§ Tarea: Según el extracto sobre el viaje a Cuba, ¿a quién pidió el hombre que se entregara el regalo?

Las reflexiones de Lina tenían todo el peso de la razón en lo concerniente a una gestión racional de los recursos naturales del país, y despejaba las dudas sobre el consumo de productos de primera necesidad y otros que no lo eran tanto. Me pareció que todo el mundo tomó conciencia de lo que ella dijo, en cuanto a los fundamentos que sustentan la igualdad en un país con una riqueza natural muy limitada y con el bloqueo comercial al que le tenía sometido los Estados Unidos, y, también, porque eran argumentos humanamente incontestables. Pero, se podía intuir en los presentes, una muda disconformidad porque quedaban fuera otros parámetros, que eran igualmente fundamentales para medir la justicia y el bienestar de la gente como la libertad. Sobre todo eso, se presentaría la oportunidad de dialogar con Lina, más adelante.

Quedaba claro que ir de viaje a Cuba no era lo mismo que hacerlo, por ejemplo: a la India, de donde se suele volver contando hechizado, lo positivo que tiene conocer las necesidades de la población para valorar positivamente lo que se posee; descansando en el misticismo, la religión o lo inconmensurable, las connotaciones de índole social y política. Con Cuba era distinto, porque a los españoles nos unían con ellos muchas cosas y el nivel de acercamiento y de apreciación tenía una mayor sentimentalidad y énfasis que el que se podía tener con cualquier otro país que no fuera de nuestra cultura hispana. Era cosa de aquellos tiempos, pero la experiencia estaba siendo muy instructiva y poco usual durante una luna de miel en un país tropical.

miércoles, 2 de junio de 2010

1985 Cuba - Capítulo XI


Nos encontrábamos en medio de la calle de un barrio a las afueras de la ciudad, y alejados por tanto del circuito turístico, lo que nos ofrecía una percepción distinta del lugar y de sus habitantes. Sin prisas, mantuvimos con este cubano templado un cordial intercambio de preguntas y respuestas con las que satisfacíamos la curiosidad por conocernos. Al despedirnos, hice con él un aparte para mostrarle mi gratitud con un pequeño regalo, y dadas las circunstancias, hacerlo con algo más que palabras. Me dijo que estaba bien, que se lo diera a su hijo, aquél niño que le había ayudado entusiasmado a traer las herramientas y que tan dispuesto aprendía de la reparación que hizo su padre. Saqué del bolsillo el dinero que llevaba en billetes de dólares y pesos cubanos y le ofrecí uno de dólares americanos que cogió mostrando una irreprimible satisfacción. “Se lo dará a la madre”, dijo el hombre. Aunque la cantidad que le ofrecí no era nada importante, pude imaginarme la cara orgullosa del hijo presumiendo de aquél billete ante su madre y sus amigos. Una vez más nos dimos las gracias y nos despedimos con un apretón de manos.

§ Datos del ejercicio:
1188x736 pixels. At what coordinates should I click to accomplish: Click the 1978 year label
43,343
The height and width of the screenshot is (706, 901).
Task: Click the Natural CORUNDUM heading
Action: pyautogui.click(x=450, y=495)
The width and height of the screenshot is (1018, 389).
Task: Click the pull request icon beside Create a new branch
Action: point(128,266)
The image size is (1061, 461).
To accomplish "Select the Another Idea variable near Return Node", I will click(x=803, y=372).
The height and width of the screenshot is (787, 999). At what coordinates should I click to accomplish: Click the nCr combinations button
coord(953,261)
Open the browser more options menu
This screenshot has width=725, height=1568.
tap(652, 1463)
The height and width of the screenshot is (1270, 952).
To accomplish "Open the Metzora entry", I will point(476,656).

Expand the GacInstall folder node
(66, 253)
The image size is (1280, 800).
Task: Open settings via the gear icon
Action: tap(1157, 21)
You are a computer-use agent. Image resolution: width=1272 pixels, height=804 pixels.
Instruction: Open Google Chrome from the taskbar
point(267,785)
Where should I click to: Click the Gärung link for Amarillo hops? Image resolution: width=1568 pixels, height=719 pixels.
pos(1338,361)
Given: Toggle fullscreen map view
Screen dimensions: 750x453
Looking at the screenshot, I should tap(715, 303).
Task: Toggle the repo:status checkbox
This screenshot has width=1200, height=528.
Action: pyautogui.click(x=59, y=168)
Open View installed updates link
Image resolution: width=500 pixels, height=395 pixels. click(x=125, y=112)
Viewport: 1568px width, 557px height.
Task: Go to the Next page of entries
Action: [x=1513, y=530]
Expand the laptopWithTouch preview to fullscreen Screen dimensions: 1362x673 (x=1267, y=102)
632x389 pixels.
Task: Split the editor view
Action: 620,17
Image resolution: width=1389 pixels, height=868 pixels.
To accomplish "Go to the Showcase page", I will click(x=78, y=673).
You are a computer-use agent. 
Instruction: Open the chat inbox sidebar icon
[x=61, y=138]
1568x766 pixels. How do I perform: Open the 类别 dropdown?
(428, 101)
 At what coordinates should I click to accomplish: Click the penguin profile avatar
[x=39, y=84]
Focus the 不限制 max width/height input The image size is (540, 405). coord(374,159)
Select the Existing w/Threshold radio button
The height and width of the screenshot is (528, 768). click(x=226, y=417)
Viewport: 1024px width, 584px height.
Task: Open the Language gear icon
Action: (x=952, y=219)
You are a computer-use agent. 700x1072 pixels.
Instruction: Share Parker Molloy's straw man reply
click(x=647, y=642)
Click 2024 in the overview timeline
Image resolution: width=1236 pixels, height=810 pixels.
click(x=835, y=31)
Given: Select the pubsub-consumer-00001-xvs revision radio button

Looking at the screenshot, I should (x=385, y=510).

§ Solución del ejercicio: A su hijo, el niño que le había ayudado a traer las herramientas.